The ideal histogram uses a small amount of space to accurately estimate a wide variety of range scans.

For example, lets say we have a range query:

select count(*) from xy
where
  x < 100 OR
  x between 200 and 300 OR
  x > 800;

x values are unique and range from [0,1000] So we can do a little math to estimate that the result of the query will be 100 + (300-200) + (1000-800) = 100 + 100 + 200 = 400.

We would use a histogram to estimate this value by truncating buckets that fall outside of the filter ranges. The output of that process looks something like the chart below:

The sum of the remaining buckets is 696. This is not a perfect estimate of the query result, and histograms are not foolproof.
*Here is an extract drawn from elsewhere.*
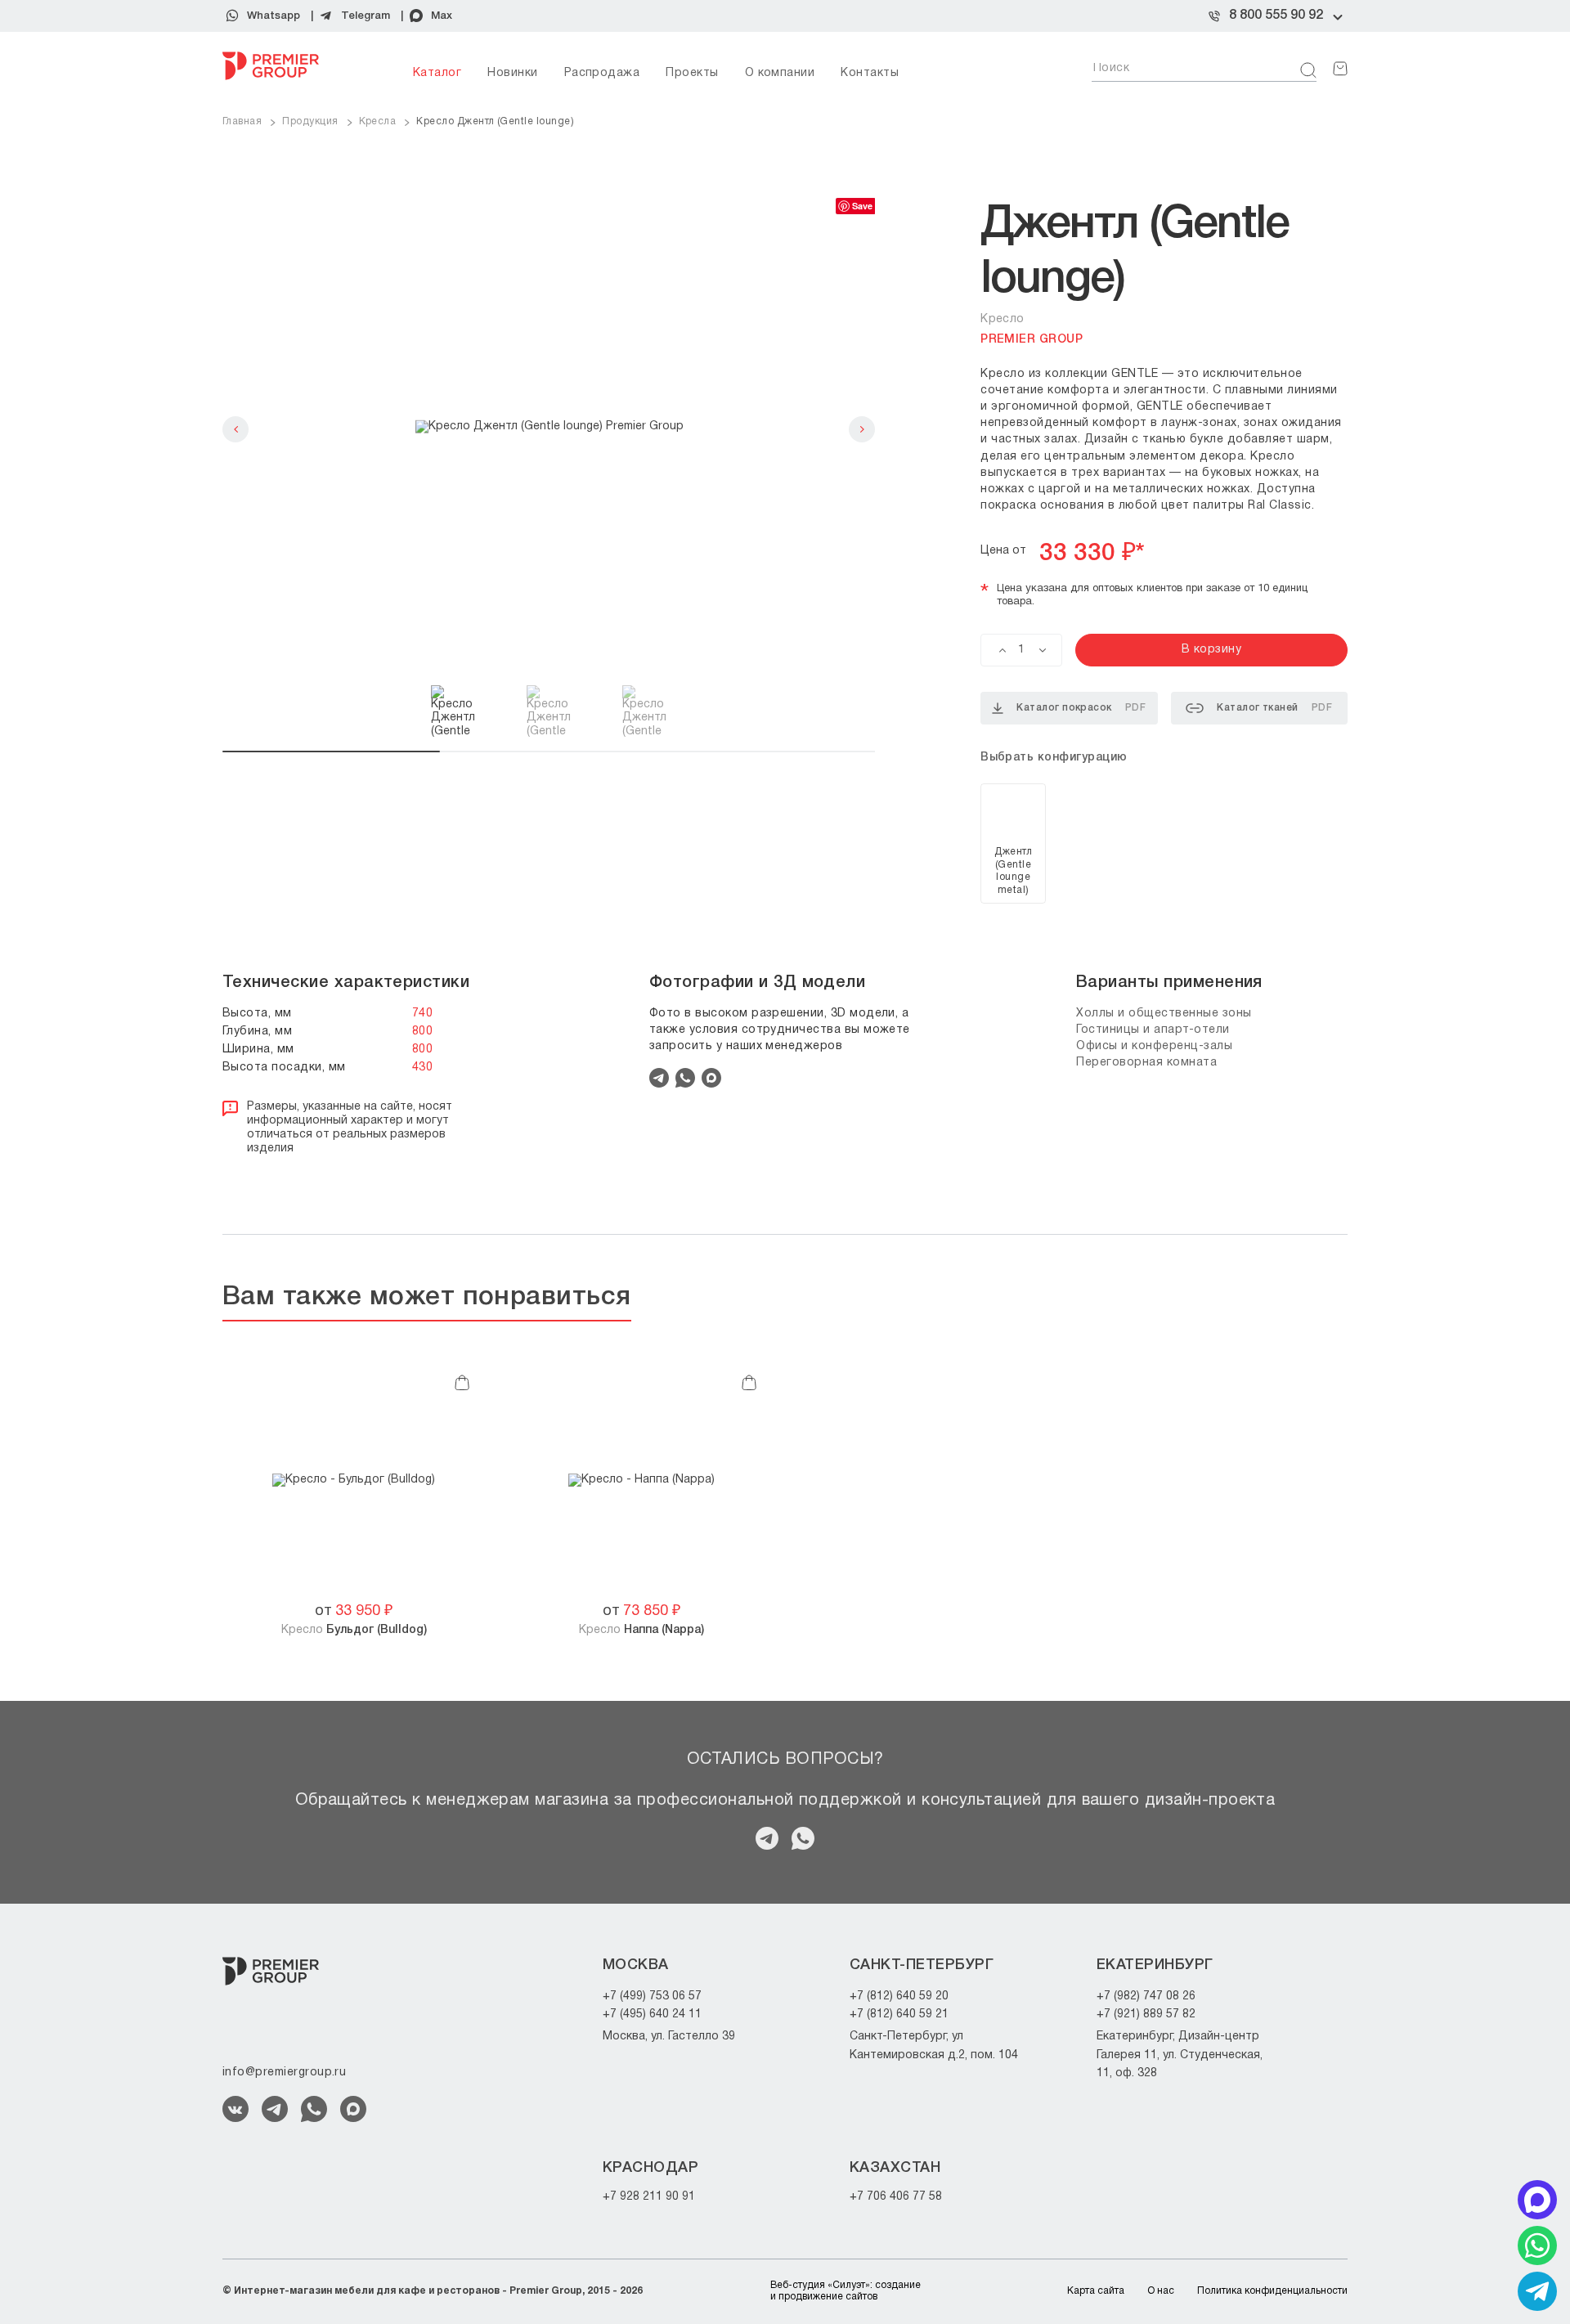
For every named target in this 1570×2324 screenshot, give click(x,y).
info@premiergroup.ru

But this is a lot better than zero information, and we at least have a trade-off where now we can add more buckets to get better estimates at the expense of maintaining a more expensive set of statistics.

More Complicated Example

Now we will do a more complicated example whose ideal index scan is less obvious.

This warehouse table has a unique identifier, geographical properties, the date it started operating, and a maximum capacity. The table has a few indexes that might reflect common access patterns.

CREATE warehouse (
  Id int primary key,
  City varchar(60),
  State varchar(60),
  Zip smallint,
  Region int,
  Capacity int,
  operatingStart datetime,
  Key (region, state, city, zip),
  Key (region, city, capacity),
  Key (operatingStart, capacity)
)

We consider a query that touches all three secondary indexes:

select * from warehouse
where
  region = 'North America' AND
  city = 'Lost Angeles' AND
  state = 'California' AND
  operatingStart >= '2022-01-01' AND
  capacity > 10;

In other words, a subset of filters are a partial match for each set of index column expression keys:

('North America', 'CA', 'Los Angeles', ?) => (region, state, city, zip)
('North America', 'CA', 10-∞) => (region, state, capacity)
('2022-01-01'-∞, ?) => (operatingStart, capacity)

(We number the options as a reference aid in the comparisons below)

-- option 1
(Project
  (*)
  (Filter
    (List
      (OperatingStart >= '2022-01-01')
      (Capacity > 10))
    (IndexScan
      (Index warehouse.regionStateCityZip)
      (Range ('North America') ('CA') ('Los Angeles') (-∞, ∞)))))

-- option 2
(Project
  (*)
  (Filter
    (List
      (City = 'Los Angeles')
      (OperatingStart >= '2022-01-01')
      (Capacity > 10))
    (IndexScan
      (Index warehouse.regionStateCapacity)
      (Range ('North America') ('CA') (10, ∞)))))

-- option 3
(Project
  (*)
  (Filter
    (List
      (Region = 'North America')
      (City = 'Los Angeles')
      (State = 'California')
      (Capacity > 10))
    (IndexScan
      (Index warehouse.operatingStartCapacity)
      (Range ('2022-01-01', ∞) (-∞, ∞)))))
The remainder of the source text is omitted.